Sembra essere sempre più difficile avere a che fare con il lutto, il dolore e la morte. Come se non potessero far parte delle nostre vite, come se non ci fosse spazio per contattare quella parte di noi stessi
Don… Don… Don…
Tocchi di campana, quella grossa, isolati tra loro e distanziati da sei inesorabili secondi. Nove tocchi di campana, poi una sequenza più ravvicinata di due oppure tre tocchi in successione. Già dai primi tocchi la gente, gli anziani soprattutto escono di casa, vanno in strada e chiedono: “Chi è?”, allora una ridda di supposizioni: “Potrebbe essere il marito della Gina, è un po’ di tempo che sta male”; ma poi: “No, ha fatto due tocchi, è una donna, deve essere la suocera del Pietro, ieri l’avevano portata via…”
Così, ancora oggi, nel mio paese natio, 3000 anime nella bassa Valsesia, viene annunciata la morte di un membro della comunità: per pochi istanti la vita si ferma, l’aria diventa rarefatta e poi si ricomincia con il quotidiano.
Dunque, la morte gode di un tempo dedicato, di un tempo che impone la propria priorità; non solo, in ogni paese vi sono degli angoli dedicati all’affissione dei manifesti funebri che informano circa il nome, il cognome, l’età di colui che non c’è più e alcune indicazioni sulle esequie.
Una delle prime cose che notai quando iniziai la mia fase di vita da cittadino metropolitano fu proprio la mancanza di tutto questo. Certo la spiegazione più semplice era ed è ancora oggi il fatto che con tutta quella gente, con tutto quel correre, non si può mica interrompere lo spettacolo. “The show must go on”, dunque, tirare dritto senza se e senza ma, si direbbe.
Al solito la cosa è più complessa di quanto sembra; allora pensando a questo argomento mi vengono in mente un sacco di cose, per esempio quella volta in cui alcune mamme della scuola elementare di mio figlio protestarono perché la spiegazione della Pasqua della maestra di religione era in qualche modo troppo cruda, troppo triste, alcune la definivano gotica. Forse sarebbe stato meglio dire che Gesù Cristo era morto di polmonite, che Ponzio Pilato aveva dovuto obbedire a ordini superiori… insomma una versione più edibile della morte, meno pesante e triste.
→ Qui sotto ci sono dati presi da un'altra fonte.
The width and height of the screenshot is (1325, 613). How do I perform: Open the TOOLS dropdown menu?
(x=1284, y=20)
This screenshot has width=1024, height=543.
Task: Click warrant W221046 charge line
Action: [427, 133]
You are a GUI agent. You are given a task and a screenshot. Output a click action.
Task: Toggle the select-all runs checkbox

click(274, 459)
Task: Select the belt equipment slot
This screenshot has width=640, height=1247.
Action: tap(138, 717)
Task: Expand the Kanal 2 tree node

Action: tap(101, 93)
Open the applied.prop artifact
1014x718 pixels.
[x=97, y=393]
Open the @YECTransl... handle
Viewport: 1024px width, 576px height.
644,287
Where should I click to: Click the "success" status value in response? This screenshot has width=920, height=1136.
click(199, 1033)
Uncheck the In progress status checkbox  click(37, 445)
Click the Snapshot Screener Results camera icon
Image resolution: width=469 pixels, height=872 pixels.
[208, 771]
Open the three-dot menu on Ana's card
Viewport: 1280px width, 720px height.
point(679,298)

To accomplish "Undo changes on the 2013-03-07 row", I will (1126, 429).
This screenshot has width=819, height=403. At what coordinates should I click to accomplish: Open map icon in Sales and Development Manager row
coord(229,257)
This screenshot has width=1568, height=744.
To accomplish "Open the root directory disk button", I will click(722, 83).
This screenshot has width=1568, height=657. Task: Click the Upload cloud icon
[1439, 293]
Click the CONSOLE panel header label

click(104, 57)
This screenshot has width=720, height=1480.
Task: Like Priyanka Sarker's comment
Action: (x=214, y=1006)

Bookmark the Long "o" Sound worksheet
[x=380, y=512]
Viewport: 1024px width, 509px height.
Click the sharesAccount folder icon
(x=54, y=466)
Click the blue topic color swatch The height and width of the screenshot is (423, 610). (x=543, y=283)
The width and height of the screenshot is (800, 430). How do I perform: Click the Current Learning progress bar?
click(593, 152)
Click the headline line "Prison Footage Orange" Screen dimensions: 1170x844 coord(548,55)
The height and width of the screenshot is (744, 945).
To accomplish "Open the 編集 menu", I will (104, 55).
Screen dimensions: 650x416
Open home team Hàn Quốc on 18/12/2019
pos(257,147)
Andando avanti sullo stesso alveo della riflessione a me sembra che in fondo il punto non sia quello di non aver tempo per riflettere, ma al contrario quello di essere sempre così in fuga rispetto alla riflessione che si fa in modo di non lasciare spazio alcuno che possa fare emergere tristezza, noia, dolore. Quante volte, e in questi ultimi anni sempre più, mi sono trovato a dover aiutare le persone a fare i conti con dolori che potremmo definire fisiologici del vivere: lutti, separazioni, fallimenti, normali fatiche della vita vissute però come assolutamente inaccettabili, fino a credere che il dolore stesso sia la malattia da curare e non la misura della fatica a elaborare le curve e le salite della vita.
Abbiamo perversamente praticato l’arte del “chiodo schiaccia chiodo”, “con una bella dormita passa tutto”, “faccio un bel viaggio così mi passa e non ci penso più” e, quando tutto questo “fare” non funziona, quando il dolore rimane e non ne vuole sapere di andare via, quando la via è parlare con lui e trovare un modo di stare insieme, allora vuol dire che siamo malati.
Che ci piaccia o meno, il percorso di crescita è una strada faticosa, fatta di separazione e individuazione. Il dolore non è un ostacolo alla vita ma al contrario, come la fatica, il conflitto, sono essi stessi declinazione del vivere, passaggi, portali attraverso cui avviene la trasformazione e la ridefinizione di ciò che siamo, di ciò che la vita ci fa essere e di come riusciamo la sera a portare a casa la sensazione di non avere sprecato la giornata.